Allow raw milk to sit for a while, and it will separate, with a layer of cream forming on the top. This is a result of milk's chemical composition -- the fat within the milk just doesn't mix well with the other elements. However, the mechanical process called homogenization helps "force" the fat to stay mixed in.
Emulsion
Though it may appear a nice, creamy white, raw milk isn't a uniform liquid. Rather, as described by the Department of Dairy Science and Technology at the University of Guelph in Canada, it's an emulsion: a combination of two liquids, neither of which will dissolve in the other to form a true mixture. With milk, the emulsion is globules of milk fat floating in the nearly fat-free liquid known as skim milk.
Distribution
When the milk comes out of the cow, the fat globules are more or less evenly distributed. But as the milk sits, and especially when it cools, the milk begins to separate. This happens for the same reason that an oil-and-water emulsion will separate: The fat is less dense than the surrounding liquid, so it gradually rises to the top and floats there, forming a layer of high-fat cream. The globules vary in size, with the larger ones rising to the top more quickly.
Homogenization
During homogenization, a machine forces milk at high pressure and high speed through a fine screen. The screen breaks the fat globules into much smaller droplets of a uniform size. Not only do these smaller globules take far longer to rise, but the fact that the globules are all of the same size means they all rise at the same rate.
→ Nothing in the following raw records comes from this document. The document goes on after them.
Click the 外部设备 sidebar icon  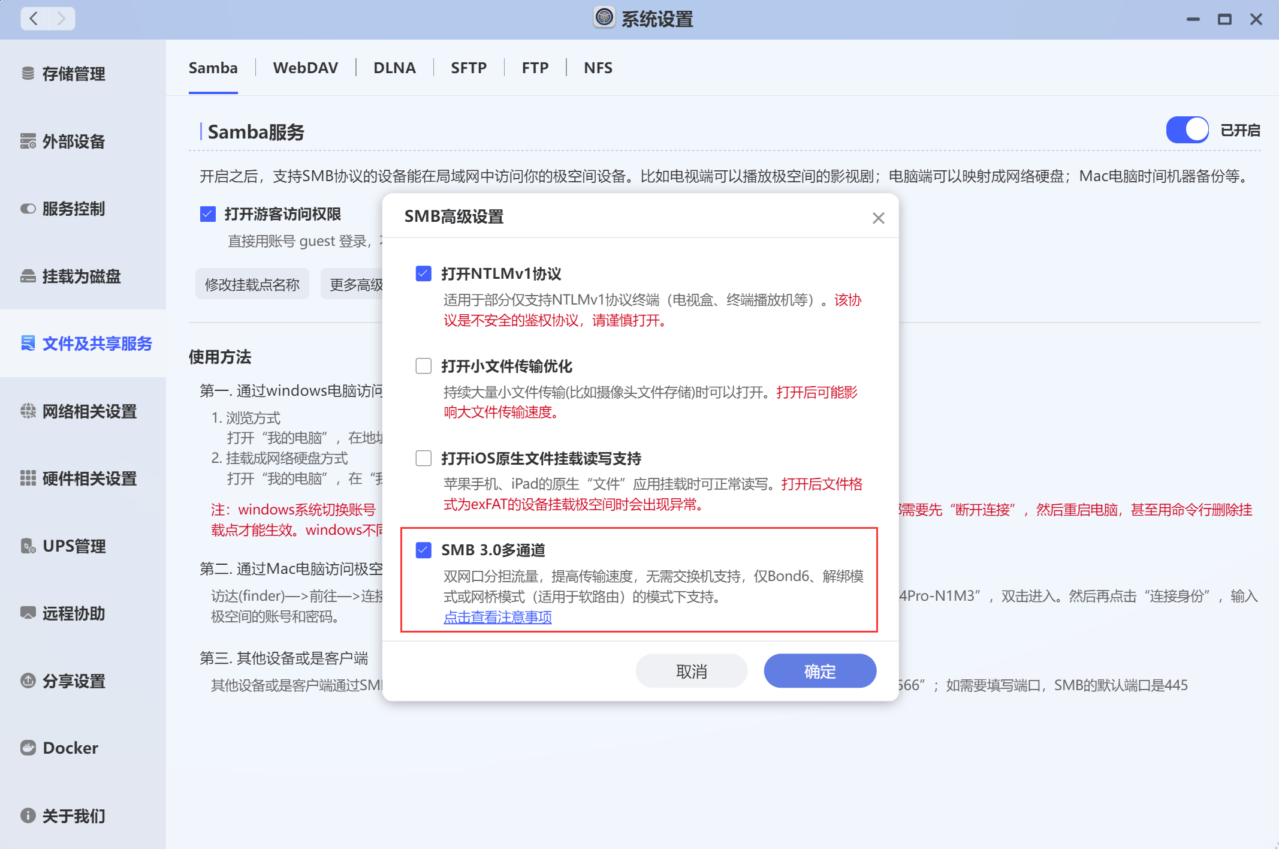[28, 142]
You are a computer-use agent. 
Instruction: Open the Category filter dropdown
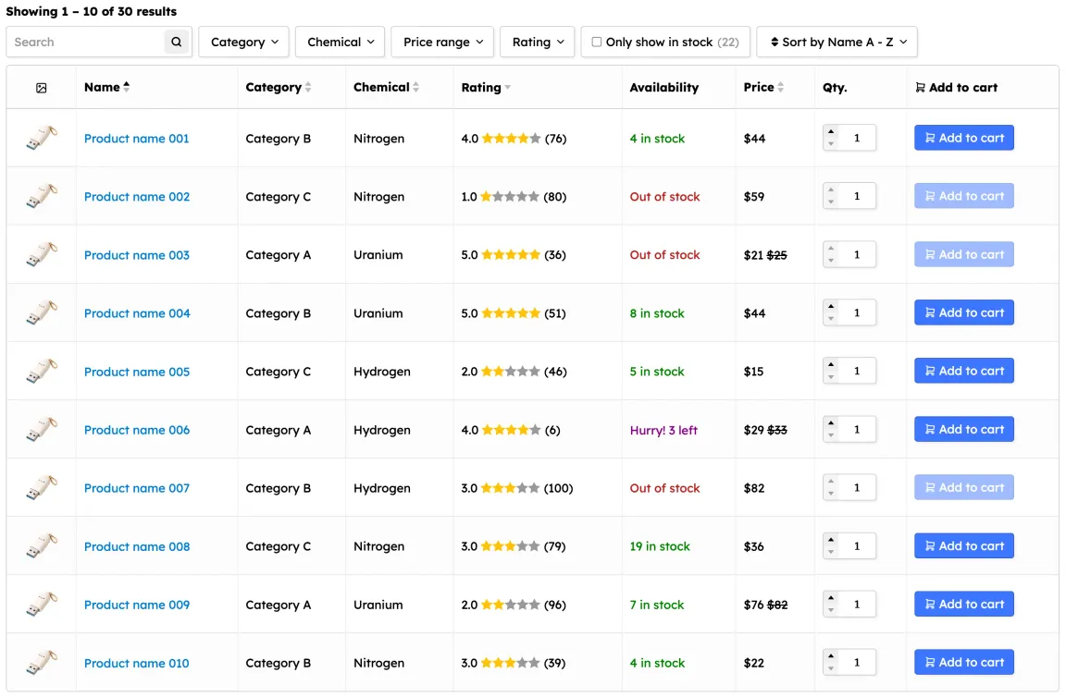243,42
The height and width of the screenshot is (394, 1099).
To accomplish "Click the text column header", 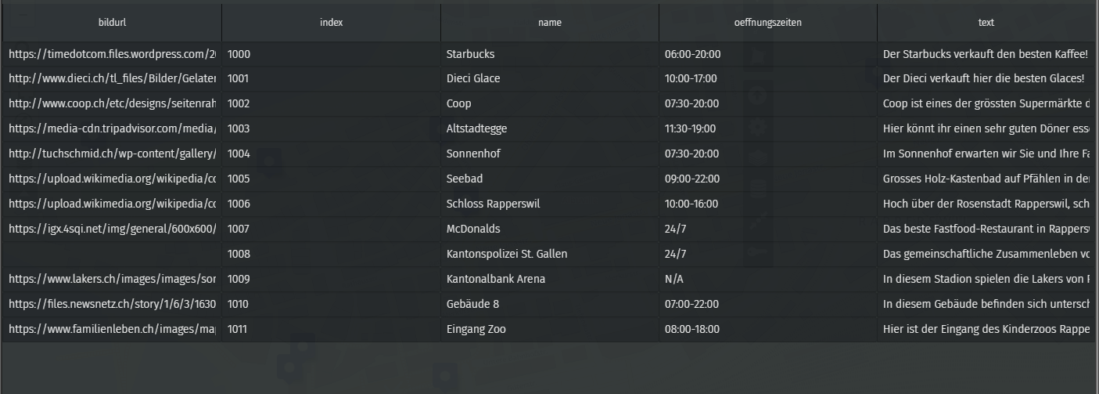I will [x=986, y=23].
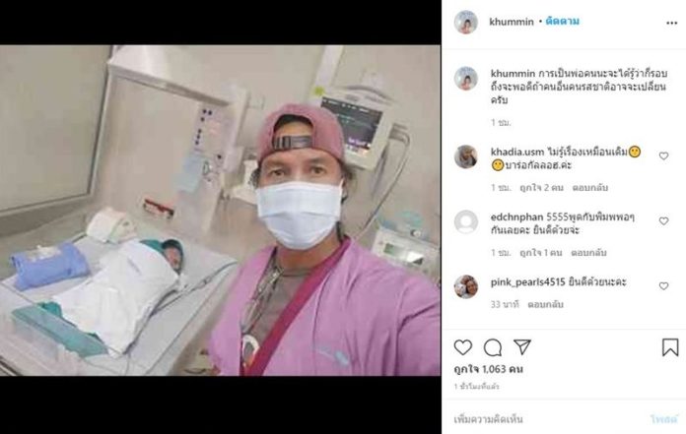Screen dimensions: 686x434
Task: Like edchnphan's comment heart
Action: (663, 220)
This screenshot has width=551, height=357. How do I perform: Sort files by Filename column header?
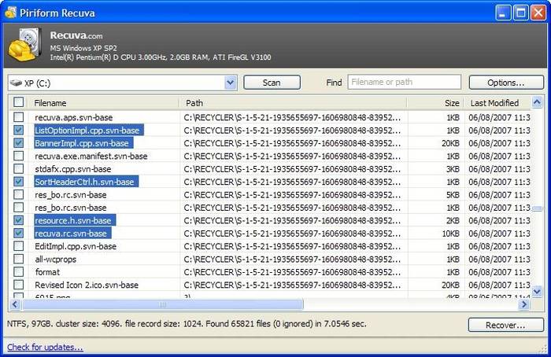click(x=102, y=103)
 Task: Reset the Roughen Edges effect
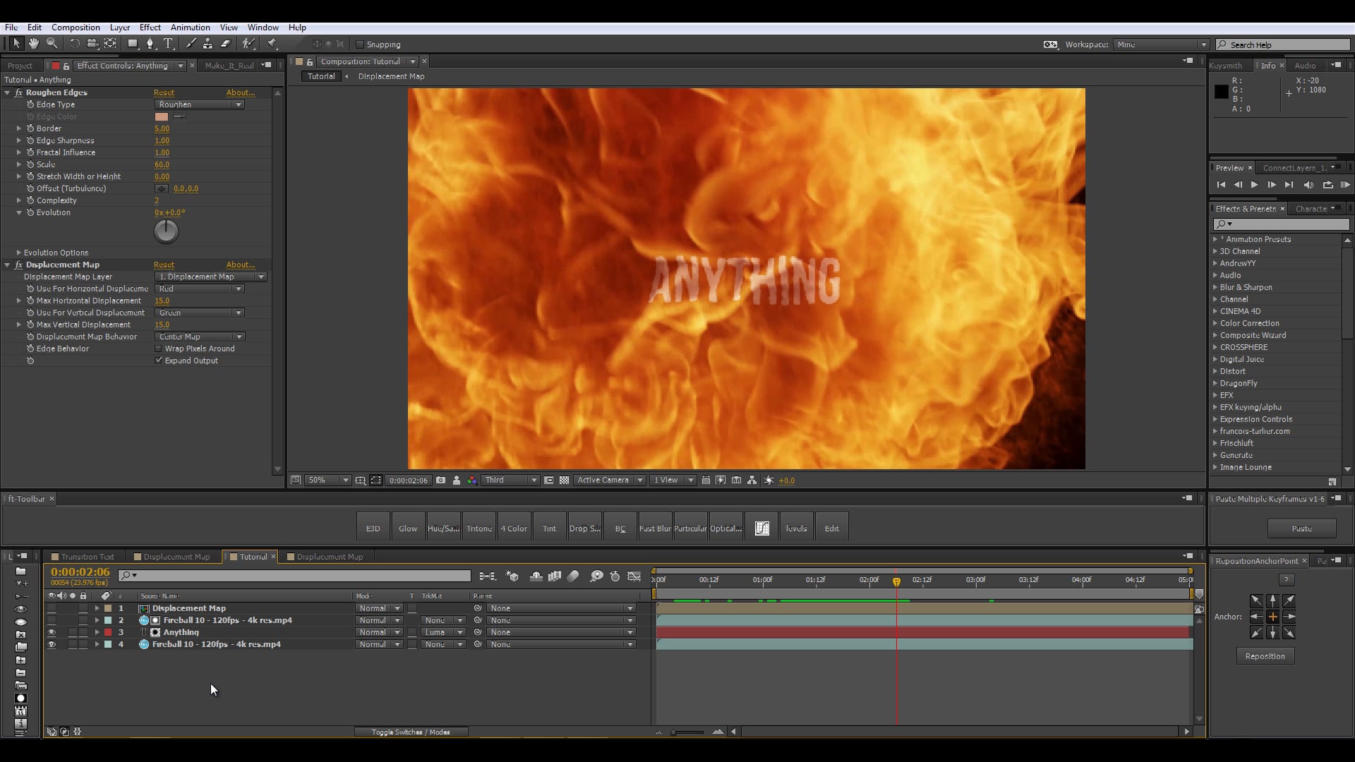click(164, 92)
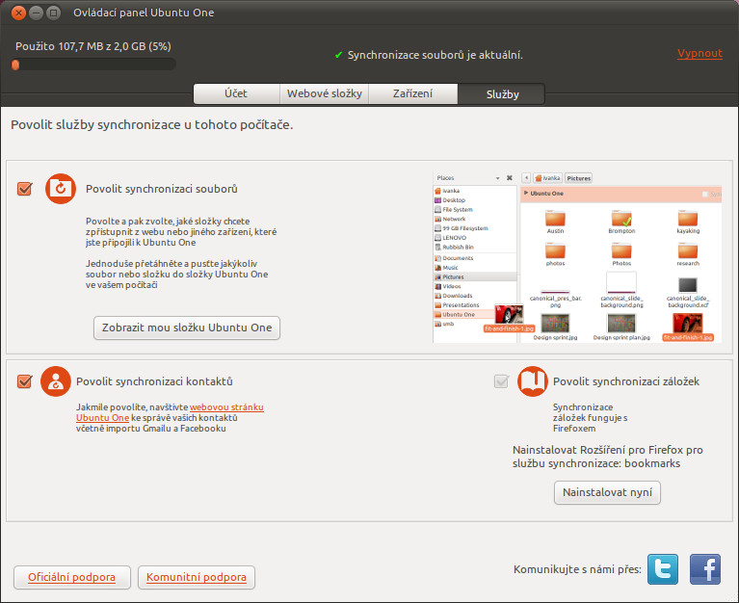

That prevents the "clumping" that normally occurs as larger fat globules rise through the milk and "collect" smaller ones on the way up. In addition, the pressure used in homogenization increases the density of the resulting globules, bringing it closer to that of the surrounding liquid and reducing the tendency to rise. Finally, homogenized milk usually undergoes heat pasteurization to kill bacteria; as a side effect, pasteurization reduces the tendency of globules to stick together. At the end of the homogenization process, milk is still an emulsion -- but one in which the fat globules remain all but suspended in the liquid.
Skim Milk
Though marketed as nonfat or fat-free, skim milk still retains a minute amount of suspended milk fat, according to Mike Hutjens, a dairy extension specialist at the University of Illinois. Hutjens says "nonfat" milk is defined as milk with no more than 0.5 percent fat. Even this small amount could form a cream layer, so skim milk also typically undergoes homogenization.